143:10 If one sees his parent violating a Torah law, he may not say outright, “You have violated a Torah law.” Rather, he should ask, “Father, doesn’t the Torah say such-and-such?” By appearing as if he is seeking information from his parent and not reprimanding him, the parent will get the message and will not be embarrassed.
143:11 If one’s parent told him to transgress a Torah law, whether a positive or a negative mitzvah, or even a rabbinic law, he may not listen to him as per Leviticus 19:3, “Every person must revere his mother and father, and keep my Sabbaths; I am Hashem, your G-d.” Juxtaposing Shabbos with obeying our parents tells us that even though we must listen to them, if they say to desecrate Shabbos, we don’t listen. The same is true with all the other mitzvos because “I am Hashem, your G-d” – both you and your parents are obligated to honor Me, therefore you may not listen to him to ignore My words.

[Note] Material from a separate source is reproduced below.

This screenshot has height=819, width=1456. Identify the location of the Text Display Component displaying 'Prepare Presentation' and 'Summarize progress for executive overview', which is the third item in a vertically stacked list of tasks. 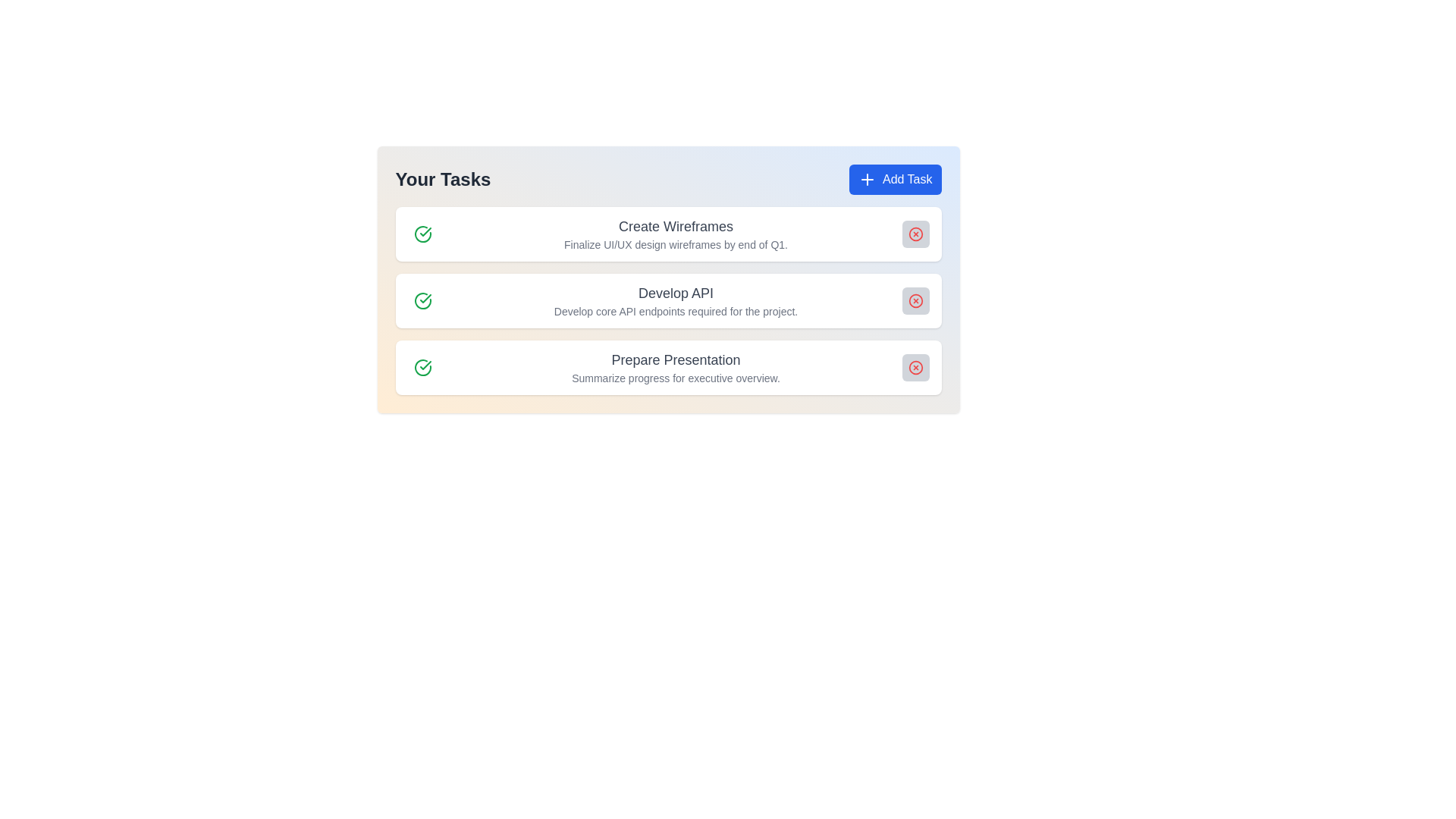
(675, 368).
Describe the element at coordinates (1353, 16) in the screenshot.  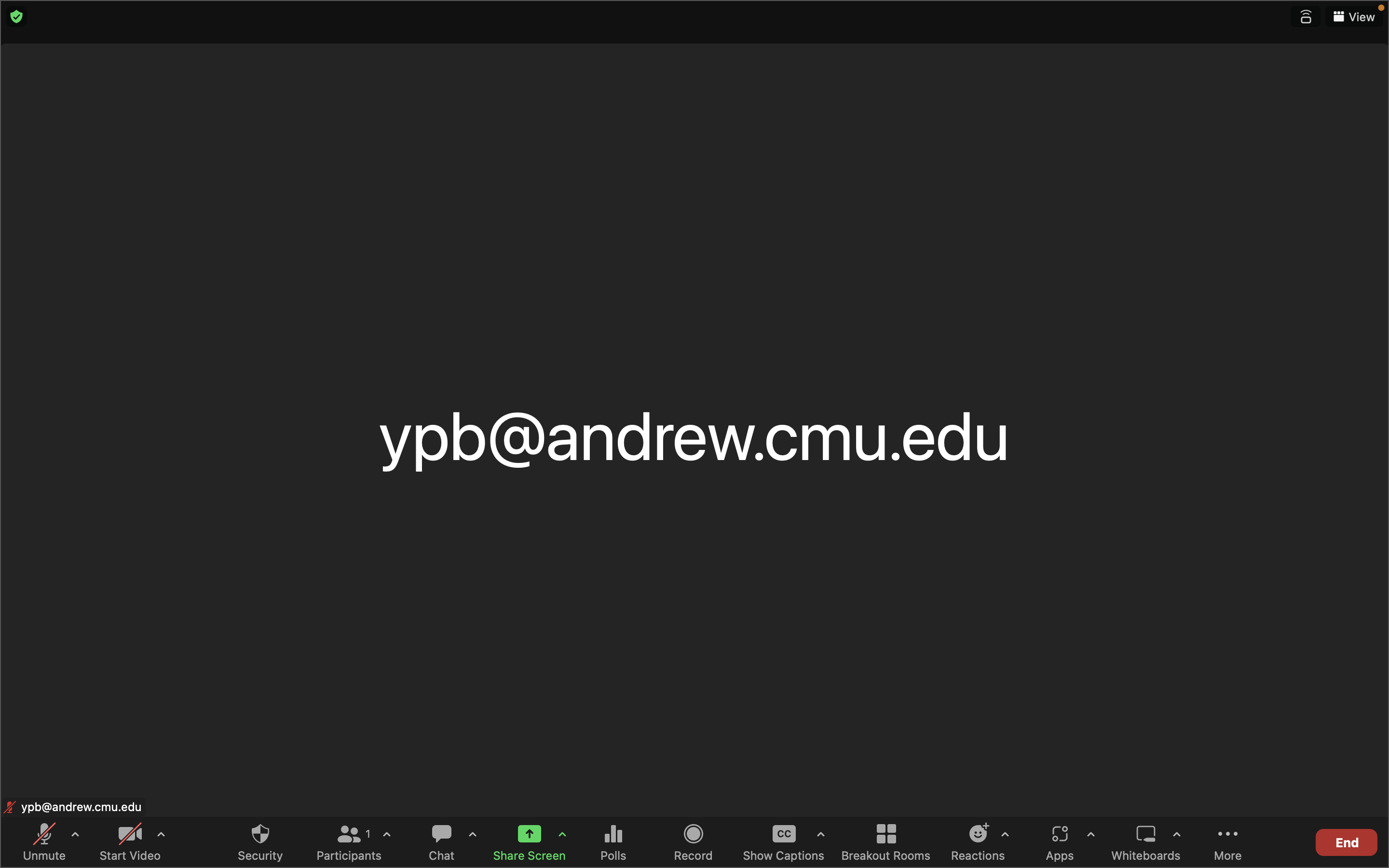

Rabbinic mitzvos are also mitzvos of Hashem as per Deuteronomy 17:11, “You shall not deviate” (from what the Rabbis instruct).
If one’s parent told him not to speak with a particular person, nor to forgive him, and the son wants to make peace, he should not listen to his parent. This is because we are forbidden to hate another Jew unless we saw him sinning. Therefore, the parent’s instructions would be ordering him to violate a law of the Torah.